The CTA is facing $35 million in service cuts due to a sharp reduction in tax revenues caused by the recession, the Tribune reports. CTA President Richard Rodriguez told the RTA “that riders could expect roughly a 5 percent reduction in service for each $10 million in new funding cuts,” according to the news report.
Ouch. Now this could really hurt. More from the report:
Rodriguez issued a statement to the Tribune on Tuesday saying: “The CTA will continue to look out for the interests of our customers as we deal with the newest budget reduction proposed by the RTA. We assume the RTA applied the same financial diligence they expect of us to themselves and the other service boards.”
Just last month, the CTA filled a $155 million budget hole for this year primarily by transferring cash originally earmarked for station fixups and new buses. The agency also found $15.3 million in internal cuts.

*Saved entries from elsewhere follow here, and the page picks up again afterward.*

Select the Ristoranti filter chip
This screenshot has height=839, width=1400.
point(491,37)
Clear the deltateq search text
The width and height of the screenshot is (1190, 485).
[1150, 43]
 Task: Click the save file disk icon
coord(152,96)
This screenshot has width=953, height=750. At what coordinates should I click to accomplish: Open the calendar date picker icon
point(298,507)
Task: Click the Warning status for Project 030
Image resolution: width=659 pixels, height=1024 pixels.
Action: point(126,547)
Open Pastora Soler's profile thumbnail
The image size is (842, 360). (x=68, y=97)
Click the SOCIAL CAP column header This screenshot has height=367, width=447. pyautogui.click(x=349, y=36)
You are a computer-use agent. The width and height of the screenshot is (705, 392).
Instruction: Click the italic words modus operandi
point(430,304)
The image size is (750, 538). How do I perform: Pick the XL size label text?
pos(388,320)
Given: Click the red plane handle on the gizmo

In a CTA Tattler interview Tuesday — before we knew the severity of these latest cuts — CTA President Rodriguez indicated that he would consider shifting some federal stimulus dollars earmarked for station fixups to plug any future budget holes. Currently, $14.4 million in in stimulus dollars are set aside [pdf] for rehabbing Cermak and Logan Square stations.
But he warned there’s a big price to be paid for this cost shifting: “The more we delay this (capital and repair) work, the worse our system becomes.”
One move I predict we won’t see is for the legislature to repeal free rides for senior citizens — even though that one gesture would cover this $35 million gap. You see, it’s very simple — senior citizens vote.